Of all the various cuisines that are available in Little Rock, my wife loves Mexican the most. Our most recent experience with Mexican was less than stellar, so I felt like I owed it to her to try again and see if we could find a Mexican joint that would fulfill her cravings. To that end, we headed up Cantrell Road to Lupita’s, a small, blink-and-you-miss-it Mexican joint that seemed at first glance to be just the sort of place we were looking for. After eating there, all I can say is…I’m sorry, Jess, better luck next time.


A meal at Lupita’s starts with a basket of chips and three separate dips: a smoky chipotle salsa that we found thin but passable, a habanero salsa dotted with avocado and cilantro that was quite nice, and a bowl of the thinnest, most tasteless queso into which I’ve ever dipped a chip. It’s perhaps unfair to complain about something that comes to the table at no charge, but I promise that a six year old could make better queso with a jar of Cheez Whiz and a microwave.

The menu is divided into two sections, a “traditional” Mexican section and an “American” section. From the Mexican half, we ordered a chicken chimichanga (a dish more of the American Southwest than anywhere) and a hard shell taco (again, not all that authentic). From the American side, we went for the most American food of all: a foot long hot dog covered in chili, cheese, onions, mustard, slaw and jalapenos. My hope was that the mixed menu would be so good that I’d have a place to grab a burger or BLT when the wife wanted chalupas — and we could both be happy. No such luck.

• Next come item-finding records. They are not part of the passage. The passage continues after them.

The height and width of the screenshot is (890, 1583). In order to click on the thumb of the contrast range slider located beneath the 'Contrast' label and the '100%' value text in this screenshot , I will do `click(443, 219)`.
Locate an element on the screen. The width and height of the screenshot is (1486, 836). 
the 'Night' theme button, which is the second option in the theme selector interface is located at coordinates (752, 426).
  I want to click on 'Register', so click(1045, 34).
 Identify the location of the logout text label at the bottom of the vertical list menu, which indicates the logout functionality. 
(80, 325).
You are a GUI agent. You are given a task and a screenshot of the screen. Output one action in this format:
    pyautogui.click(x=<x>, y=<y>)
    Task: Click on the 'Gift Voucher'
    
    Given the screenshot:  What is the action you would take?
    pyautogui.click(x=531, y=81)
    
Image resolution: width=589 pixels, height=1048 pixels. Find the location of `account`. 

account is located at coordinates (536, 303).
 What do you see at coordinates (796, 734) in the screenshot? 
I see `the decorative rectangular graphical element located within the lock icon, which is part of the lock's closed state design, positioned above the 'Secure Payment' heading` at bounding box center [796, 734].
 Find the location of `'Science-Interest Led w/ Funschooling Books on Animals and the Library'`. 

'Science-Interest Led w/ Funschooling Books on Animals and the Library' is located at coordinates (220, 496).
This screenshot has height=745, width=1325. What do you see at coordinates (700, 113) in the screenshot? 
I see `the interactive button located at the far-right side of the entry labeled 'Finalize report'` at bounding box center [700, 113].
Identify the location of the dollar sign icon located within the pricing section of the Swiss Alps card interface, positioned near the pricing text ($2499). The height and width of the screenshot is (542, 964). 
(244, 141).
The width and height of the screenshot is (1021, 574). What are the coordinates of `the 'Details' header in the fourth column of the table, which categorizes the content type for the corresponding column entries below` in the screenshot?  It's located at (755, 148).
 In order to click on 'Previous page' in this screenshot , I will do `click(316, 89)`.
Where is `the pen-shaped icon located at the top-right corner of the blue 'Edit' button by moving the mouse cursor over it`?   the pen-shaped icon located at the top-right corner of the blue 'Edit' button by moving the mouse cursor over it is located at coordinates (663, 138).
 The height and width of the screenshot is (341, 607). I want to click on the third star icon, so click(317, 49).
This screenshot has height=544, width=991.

The chimichanga was attractive in appearance, with a crisp, golden brown exterior covered with a cheese sauce that was world’s better than the thin stuff we started with. On the inside, however, things fell apart, with wads of spongy, pre-cooked chicken swimming in a tasteless mix of beans and onions. Flavors were muted, uninspired, and completely limp. The hard taco was much the same, with some flaccid ground beef sitting listlessly in a stale, oily shell with only a smattering of iceberg lettuce and some pre-shredded cheese as companions. In a town where slow-cooked tacos al pastor and cabeza are available for around a buck, charging three dollars for this sub-Taco Bell taco was an insult.

The foot long turned out to be the highlight of the meal, although it didn’t have to try very hard to do so. A couple of well-grilled dogs were nestled on a toasted bun and then piled high with chili, slaw, peppers, and onions. The dogs were tasty, and the chili was pleasantly spiced — a nice change from the bland food we had otherwise. The dish can’t quit be considered a success, though, since the piles of coleslaw layered on top overwhelmed everything else, making the bun a soggy, inedible mess before we were more than four bites in.


With the multitude of great Mexican options across the city, I don’t really see how a place like Lupita’s can open up with such apathetic food, nor do I see a reason why the Mexican-craving masses should waste their time and money here. Cheaper and tastier options are available, whether it’s authentic cuisine you’re looking for or something more like Tex-Mex. Lupita’s was a disappointment, which makes me 0-2 for Mexican of late.